Columbia Flooring changes hands, adds workers

Tuesday, October 2, 2007

Columbia Flooring Plant in Melbourne
At a time when plant closings and layoffs are an everyday occurance, a local manufacturing plant is expanding its workforce, proving that good management and a quality product leads to success.

Columbia Flooring in Melbourne has a new cooperate owner, a new plant manager and a new third shift which has created 75 additional jobs for the area.

In August, Mohawk Industries purchased from Columbia Forest Products the Melbourne plant as well as three other solid wood and engineering plants located in Holden, W.Va., Danville, Virg., and Malaysia.

"We're excited to have the recognition of Mohawk Industries here in this plant," said Plant Manager Tommy Adkins. "Mohawk is a very, very large floor covering company, and we've become a member of a huge family."

Adkins took over as plant manager in May following the retirement of long-time plant manager Steve Gates.

"I started working here in 1986 when the factory was Color Tile," Adkins said. "I started with a weed swing -- a manual weedeater -- chopping the grass all the way around the plant. Since then, I've worked in almost every area of this plant, from the lumberyard, to the mill, to the finish line. I like to know what's going on in the next step, and it's promoted me along through the years."

Adkins says the flooring industry is strong and through careful cost analysis and quality control the Melbourne plant has remained competitive and profitable.

"We've seen the ups and downs here, just like everybody else, but there's always been a demand for flooring whether it's for a remodel or new construction," Adkins said. That need is one of the reasons Columbia Flooring is expanding its workforce today.


The manufacturing plant at Melbourne began production in 1978 as Color Tile producing parquet flooring. It went through an ownership change when it was purchased by North American Products, who operated it until Mannington Wood Floors purchased the plant. Mannington operated it until 1994-95 when the plant closed.

"We were primarily a parquet flooring plant during that time," Adkins said. "The parquet flooring industry was dying and today is almost dead. Mannington brought in a engineered operation to run along with the parquet flooring. We had this small market (plywood) to try and Band-Aide the parquet market, and it just wasn't a big enough Band-Aide."

The plant remained closed until July of 1996 when Century Flooring reopened the plant. The plant was owned by multiple business partners including North Pacific, whose main office was in Portland, Ore., and Arkansas businessman James Bibler.

"They started the plant back up and we began making 3/4-inch solid wood flooring," Adkins said. "Over time, one of the owners wanted to retire and sold their share of the business to Columbia Forest Products. In 2003 Columbia became the sole owner of the plant until this August when Mohawk Industries purchased it."

Adkins said the acquisition is a positive move for the plant.

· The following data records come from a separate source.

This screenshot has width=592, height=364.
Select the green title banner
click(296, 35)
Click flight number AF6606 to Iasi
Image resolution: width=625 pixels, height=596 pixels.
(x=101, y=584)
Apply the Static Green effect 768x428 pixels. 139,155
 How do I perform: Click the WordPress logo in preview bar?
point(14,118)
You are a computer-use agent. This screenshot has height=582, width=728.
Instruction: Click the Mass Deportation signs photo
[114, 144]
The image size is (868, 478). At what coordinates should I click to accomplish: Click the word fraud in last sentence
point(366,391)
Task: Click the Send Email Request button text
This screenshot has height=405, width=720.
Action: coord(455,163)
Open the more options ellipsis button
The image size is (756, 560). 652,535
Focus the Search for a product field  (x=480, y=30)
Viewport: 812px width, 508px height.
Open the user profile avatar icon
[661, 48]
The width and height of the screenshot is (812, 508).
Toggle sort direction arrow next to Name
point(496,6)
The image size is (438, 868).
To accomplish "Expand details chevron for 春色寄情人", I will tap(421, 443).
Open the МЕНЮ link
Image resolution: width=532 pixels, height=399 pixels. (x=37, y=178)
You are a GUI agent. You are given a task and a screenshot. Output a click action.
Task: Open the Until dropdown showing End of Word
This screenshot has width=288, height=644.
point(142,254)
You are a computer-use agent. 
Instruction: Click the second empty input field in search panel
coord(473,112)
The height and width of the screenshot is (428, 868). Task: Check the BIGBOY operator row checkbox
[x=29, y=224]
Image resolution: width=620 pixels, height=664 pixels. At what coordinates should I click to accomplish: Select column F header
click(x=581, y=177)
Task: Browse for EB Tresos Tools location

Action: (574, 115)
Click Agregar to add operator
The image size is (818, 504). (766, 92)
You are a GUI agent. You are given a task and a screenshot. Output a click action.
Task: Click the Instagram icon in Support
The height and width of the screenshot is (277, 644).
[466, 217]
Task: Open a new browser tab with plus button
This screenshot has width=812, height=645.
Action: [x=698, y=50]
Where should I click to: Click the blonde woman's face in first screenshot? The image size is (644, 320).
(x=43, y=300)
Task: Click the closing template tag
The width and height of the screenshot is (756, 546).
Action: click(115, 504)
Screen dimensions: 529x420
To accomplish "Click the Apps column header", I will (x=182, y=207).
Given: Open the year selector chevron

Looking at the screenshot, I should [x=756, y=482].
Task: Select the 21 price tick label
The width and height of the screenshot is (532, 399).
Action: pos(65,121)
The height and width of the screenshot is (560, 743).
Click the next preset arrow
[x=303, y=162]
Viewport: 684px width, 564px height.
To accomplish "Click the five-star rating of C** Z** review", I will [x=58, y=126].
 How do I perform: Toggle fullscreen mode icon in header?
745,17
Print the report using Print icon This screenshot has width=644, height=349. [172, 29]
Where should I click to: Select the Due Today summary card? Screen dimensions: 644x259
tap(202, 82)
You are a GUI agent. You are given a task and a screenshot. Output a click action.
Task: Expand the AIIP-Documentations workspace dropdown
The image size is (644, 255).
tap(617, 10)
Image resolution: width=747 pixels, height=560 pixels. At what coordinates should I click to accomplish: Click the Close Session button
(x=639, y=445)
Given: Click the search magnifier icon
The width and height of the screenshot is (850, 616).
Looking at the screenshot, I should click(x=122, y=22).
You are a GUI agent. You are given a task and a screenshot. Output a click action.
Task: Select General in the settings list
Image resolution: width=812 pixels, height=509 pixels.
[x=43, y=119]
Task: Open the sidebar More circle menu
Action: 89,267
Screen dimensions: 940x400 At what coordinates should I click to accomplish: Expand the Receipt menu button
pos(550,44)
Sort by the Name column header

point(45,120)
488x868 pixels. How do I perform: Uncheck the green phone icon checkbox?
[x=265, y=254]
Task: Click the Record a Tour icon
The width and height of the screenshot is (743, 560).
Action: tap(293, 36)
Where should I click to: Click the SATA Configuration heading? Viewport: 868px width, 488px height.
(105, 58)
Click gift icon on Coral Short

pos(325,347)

"Mohawk Industries is huge. They do carpet, ceramics, tile, laminant flooring and more. They had been purchasing products from Columbia and finally decided to get into the manufacturing side," Adkins said.

New shift, new jobs

On Oct. 1, Columbia Flooring began a third shift in their mill.

"For our (wood flooring) finishing line to operate on two shifts we've always run our mill as a two shift operation, but that doesn't support enough for the finishing line. For the past several years we have purchased unfinished flooring from other facilities and finished them here," Adkins said. "Today, with high fuel prices and everything else, it's not cost effective to do that. We can machine all of our own unfinished flooring here to support the finish line cheaper than we can buy it outside the plant. So, that's what's driven us to start this new shift."

Although the finish line area of the plant has operated with a third shift in the past, this is the first time the mill area has seen the extra shift.

"A lot of people have worked their tails off the last few months getting this plan put together," Adkins said. "We will have 60 employees in the mill's third shift but we will hire about 75 people. In order to bring the mill up to three shifts, we have to increase our lumber availability so that forces us to run three shifts in our lumber yard."

Adkins said it was a great feeling to have accomplished this in such a short time.

"We're excited about all of this. It's rolling along. It's a lot of work putting this thing together, but the end result will give us something to puff our chest out about. We did it. It worked," Adkins said.

Employment opportunities

Human Resources Manager Lacey Johnson says the plant is accepting applications Monday through Friday from 8 a.m. to 5 p.m. "Applicants need to apply in person at our front lobby. In normal times we accept applications for a period of time, then stop. But for the foreseeable future we will continue to accept them everyday."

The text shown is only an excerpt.